The main conflict in Phaedra, by Racine, can be stated in various ways.
Although they differ slightly, the meanings are basically the same.
The
characters struggle with reason versus emotions, feeling versus restraint.
Hippolytus loves Aricia, but his father, Theseus, condemns this love.
Hippolytus tries to deny and hide his love. He says about his father's
disapproval for the woman he loves, "He's doomed her to be single all
her
days. / Shall I take up her cause then, brave his rage, / Set a rebellious
pattern for the age, / Commit my youth to love's delirium?" (Act I,
Scene I, p.
173). Hippolytus's mentor wisely tells him, "if love's appointed hour
has
come, / It's vain to reason; Heaven will not hear it."
Phaedra loves Hippolytus but her love is condemned by society because
he is
her husband's son. She knows that her feelings are wrong, and tries
in vain
to change them or at least suppress them. At the end of Act IV, scene
VI,
Oenone tries to console the queen, telling her that emotions cannot
be
constrained by reason and will. She states that "weakness is natural,"
and
that Phaedra should "accept her moral lot" (p 201). Phaedra then lashes
out
at the nurse, saying that her arguments make excuses for evilness and
desire
and, "smooth the path for them the way to sin and wrath" (202). Phaedra
realizes that the only way to control her passions, to end them is
to end her
life.
Aricia also tries to deny her feelings for Hippolytus, at first, because
she
does not like love very much at all. She too sought to avoid love and
was
even thankful that Theseus helped her in this quest. She told Ismene
during
Scene II of Act II, "You know how I, a lifelong enemy/ Of love, gave
thanks
for Theseus' tyranny, / Since he forbade what I was glad to shun" (181).

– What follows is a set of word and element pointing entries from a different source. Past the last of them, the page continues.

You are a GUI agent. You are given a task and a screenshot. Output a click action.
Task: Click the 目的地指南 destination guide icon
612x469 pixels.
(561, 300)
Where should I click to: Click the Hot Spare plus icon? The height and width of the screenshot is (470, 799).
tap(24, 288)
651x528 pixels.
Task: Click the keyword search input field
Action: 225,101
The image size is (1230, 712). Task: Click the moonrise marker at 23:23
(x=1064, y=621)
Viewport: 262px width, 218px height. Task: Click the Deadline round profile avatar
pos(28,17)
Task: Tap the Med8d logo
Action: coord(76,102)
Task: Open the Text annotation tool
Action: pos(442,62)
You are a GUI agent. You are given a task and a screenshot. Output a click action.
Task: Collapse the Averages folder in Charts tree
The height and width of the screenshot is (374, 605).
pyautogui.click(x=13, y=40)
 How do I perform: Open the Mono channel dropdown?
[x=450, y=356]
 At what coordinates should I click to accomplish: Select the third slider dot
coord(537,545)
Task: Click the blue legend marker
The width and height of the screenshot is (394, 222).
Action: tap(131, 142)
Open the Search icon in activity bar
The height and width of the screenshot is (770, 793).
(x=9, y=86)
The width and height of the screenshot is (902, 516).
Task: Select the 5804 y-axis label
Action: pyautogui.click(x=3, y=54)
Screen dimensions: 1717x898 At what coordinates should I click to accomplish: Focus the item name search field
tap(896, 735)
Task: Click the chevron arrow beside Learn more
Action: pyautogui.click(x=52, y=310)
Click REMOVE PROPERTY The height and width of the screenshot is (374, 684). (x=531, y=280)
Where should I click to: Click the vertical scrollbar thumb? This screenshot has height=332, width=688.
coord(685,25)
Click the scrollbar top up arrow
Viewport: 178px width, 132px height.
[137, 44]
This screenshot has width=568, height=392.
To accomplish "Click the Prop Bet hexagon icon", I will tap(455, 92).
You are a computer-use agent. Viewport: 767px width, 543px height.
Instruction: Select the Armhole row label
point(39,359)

In the end, however, none of the characters was really able to use
reason,
restraint, or their own will to dampen their passions. On the contrary,
love
and passion doom the characters. Theseus is also done in by his passionate
feelings when he curses his son without thinking or using reason when
examining the case against Hippolytus.
The conflict of the play clearly is between man and his own nature.
Which side of man comes out the winner in Racine's play? Hippolytus gives
the answer when he states, "My reason can't
rein in my heart, I see" (Act II Scene II pg. 183).